Send him to a couple weeks at a camp that is at a college dorm where he can pursue his interests.
Anonymous
Who sends their ten year old away for 6 weeks? Awful. Tell your sister to shove it.
Anonymous
Anonymous wrote:I'll buck the trend here---sending our 11 year old son who sounds similar to your son away for camp for 7 weeks was one of the best things that ever happened to him. There's a magical formula at sleepaway camp that just can't be replicated at day camp (and I speak from experience because we did Valley Mill and Calleva previous summers). Couldn't believe how much our son grew emotionally by living in a community of other boys away from hovering parents for the summer and completely unplugging. You're going to hear from allot of skeptics but I'm here to tell you that if you partner with the right camp, the results can be astonishing. When looking at camps, it's very important to trust your gut and try to find the best fit. We knew a sports-focused camp wouldn't work and sought an environment where "quirky" would be embraced. The only part of your post that concerned me was the phobia of germs----that could be unsettling at sleepaway camp where the accommodations are pretty austere.

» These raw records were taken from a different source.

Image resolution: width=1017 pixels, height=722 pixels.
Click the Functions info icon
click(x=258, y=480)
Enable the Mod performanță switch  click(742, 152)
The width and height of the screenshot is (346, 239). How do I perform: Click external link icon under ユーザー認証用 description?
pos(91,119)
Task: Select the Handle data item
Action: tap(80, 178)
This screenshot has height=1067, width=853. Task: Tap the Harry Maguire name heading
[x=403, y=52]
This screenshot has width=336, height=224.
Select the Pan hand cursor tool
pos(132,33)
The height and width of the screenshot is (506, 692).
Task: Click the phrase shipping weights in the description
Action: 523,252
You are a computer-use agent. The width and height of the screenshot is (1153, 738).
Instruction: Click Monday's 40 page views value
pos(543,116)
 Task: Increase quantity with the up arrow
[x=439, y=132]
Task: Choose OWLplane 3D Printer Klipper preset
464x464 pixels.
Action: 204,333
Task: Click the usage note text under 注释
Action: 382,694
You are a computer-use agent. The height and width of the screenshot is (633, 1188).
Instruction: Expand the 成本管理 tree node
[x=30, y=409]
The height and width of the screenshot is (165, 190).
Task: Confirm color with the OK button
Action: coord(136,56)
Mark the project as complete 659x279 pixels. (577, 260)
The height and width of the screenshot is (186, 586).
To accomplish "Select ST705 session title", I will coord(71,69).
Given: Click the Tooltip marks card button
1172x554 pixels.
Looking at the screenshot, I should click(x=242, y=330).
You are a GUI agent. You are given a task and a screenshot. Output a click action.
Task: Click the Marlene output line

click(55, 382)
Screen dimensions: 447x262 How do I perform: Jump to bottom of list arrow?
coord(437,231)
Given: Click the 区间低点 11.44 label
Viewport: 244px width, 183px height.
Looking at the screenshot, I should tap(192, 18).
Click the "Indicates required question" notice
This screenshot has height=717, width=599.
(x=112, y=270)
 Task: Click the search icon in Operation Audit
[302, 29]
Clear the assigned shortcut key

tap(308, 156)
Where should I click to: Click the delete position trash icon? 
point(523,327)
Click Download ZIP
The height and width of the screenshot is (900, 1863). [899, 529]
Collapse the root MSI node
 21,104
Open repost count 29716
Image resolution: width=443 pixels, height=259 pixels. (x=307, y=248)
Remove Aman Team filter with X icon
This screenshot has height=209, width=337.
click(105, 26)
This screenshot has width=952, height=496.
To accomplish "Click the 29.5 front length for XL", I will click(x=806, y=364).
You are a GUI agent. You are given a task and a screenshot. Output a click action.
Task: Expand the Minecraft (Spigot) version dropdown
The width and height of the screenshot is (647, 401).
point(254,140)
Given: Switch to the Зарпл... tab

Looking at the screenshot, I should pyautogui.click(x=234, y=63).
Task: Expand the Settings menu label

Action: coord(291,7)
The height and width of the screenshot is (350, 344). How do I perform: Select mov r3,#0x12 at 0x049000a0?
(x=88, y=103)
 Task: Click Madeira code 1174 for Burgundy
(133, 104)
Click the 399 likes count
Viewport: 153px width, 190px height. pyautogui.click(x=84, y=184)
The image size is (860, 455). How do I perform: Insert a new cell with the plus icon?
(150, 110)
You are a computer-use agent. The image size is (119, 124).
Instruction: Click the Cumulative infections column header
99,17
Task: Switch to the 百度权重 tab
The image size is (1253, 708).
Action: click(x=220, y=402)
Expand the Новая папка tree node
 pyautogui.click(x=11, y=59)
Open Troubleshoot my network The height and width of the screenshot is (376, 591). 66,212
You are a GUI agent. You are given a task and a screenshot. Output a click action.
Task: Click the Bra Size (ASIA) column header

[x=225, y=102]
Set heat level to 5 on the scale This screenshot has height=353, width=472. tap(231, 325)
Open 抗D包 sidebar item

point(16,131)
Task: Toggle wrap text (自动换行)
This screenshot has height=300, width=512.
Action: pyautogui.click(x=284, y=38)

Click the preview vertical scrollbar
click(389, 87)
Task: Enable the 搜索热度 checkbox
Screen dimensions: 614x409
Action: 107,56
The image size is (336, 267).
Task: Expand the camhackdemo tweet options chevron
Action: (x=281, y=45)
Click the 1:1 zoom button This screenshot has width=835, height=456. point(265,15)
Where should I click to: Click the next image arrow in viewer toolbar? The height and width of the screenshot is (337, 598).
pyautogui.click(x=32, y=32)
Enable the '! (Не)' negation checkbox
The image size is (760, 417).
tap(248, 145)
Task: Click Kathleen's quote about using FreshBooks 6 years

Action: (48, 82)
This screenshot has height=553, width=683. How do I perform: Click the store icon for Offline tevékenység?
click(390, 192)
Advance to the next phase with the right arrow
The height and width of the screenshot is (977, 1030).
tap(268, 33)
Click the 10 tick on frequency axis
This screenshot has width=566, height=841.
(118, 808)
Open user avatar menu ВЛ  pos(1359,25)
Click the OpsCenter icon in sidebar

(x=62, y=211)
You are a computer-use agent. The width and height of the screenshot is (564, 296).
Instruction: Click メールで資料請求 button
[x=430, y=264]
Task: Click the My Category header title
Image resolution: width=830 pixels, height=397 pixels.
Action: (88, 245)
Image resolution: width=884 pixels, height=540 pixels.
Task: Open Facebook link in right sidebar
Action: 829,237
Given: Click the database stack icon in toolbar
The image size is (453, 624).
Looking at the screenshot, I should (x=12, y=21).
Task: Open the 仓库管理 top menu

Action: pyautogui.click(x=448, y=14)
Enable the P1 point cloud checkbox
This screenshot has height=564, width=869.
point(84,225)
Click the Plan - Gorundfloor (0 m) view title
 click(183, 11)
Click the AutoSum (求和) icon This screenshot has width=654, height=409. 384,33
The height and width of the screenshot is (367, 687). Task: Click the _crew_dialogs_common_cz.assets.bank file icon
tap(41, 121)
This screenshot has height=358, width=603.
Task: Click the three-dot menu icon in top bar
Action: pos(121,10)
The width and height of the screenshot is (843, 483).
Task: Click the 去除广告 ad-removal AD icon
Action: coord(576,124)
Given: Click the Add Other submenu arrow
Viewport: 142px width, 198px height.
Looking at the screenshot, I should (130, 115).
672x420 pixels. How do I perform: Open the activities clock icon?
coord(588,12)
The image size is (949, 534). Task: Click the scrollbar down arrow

We sent my daughter for 2 weeks and she hated it. And she isn't the indoor only girl. Some kids like camp. Some don't. Sending them away for a whole summer is wiping your hands of them and hoping they come back fixed. What kind of message are you sending?
Anonymous
Anonymous wrote:
Anonymous wrote:I'll buck the trend here---sending our 11 year old son who sounds similar to your son away for camp for 7 weeks was one of the best things that ever happened to him. There's a magical formula at sleepaway camp that just can't be replicated at day camp (and I speak from experience because we did Valley Mill and Calleva previous summers). Couldn't believe how much our son grew emotionally by living in a community of other boys away from hovering parents for the summer and completely unplugging. You're going to hear from allot of skeptics but I'm here to tell you that if you partner with the right camp, the results can be astonishing. When looking at camps, it's very important to trust your gut and try to find the best fit. We knew a sports-focused camp wouldn't work and sought an environment where "quirky" would be embraced. The only part of your post that concerned me was the phobia of germs----that could be unsettling at sleepaway camp where the accommodations are pretty austere.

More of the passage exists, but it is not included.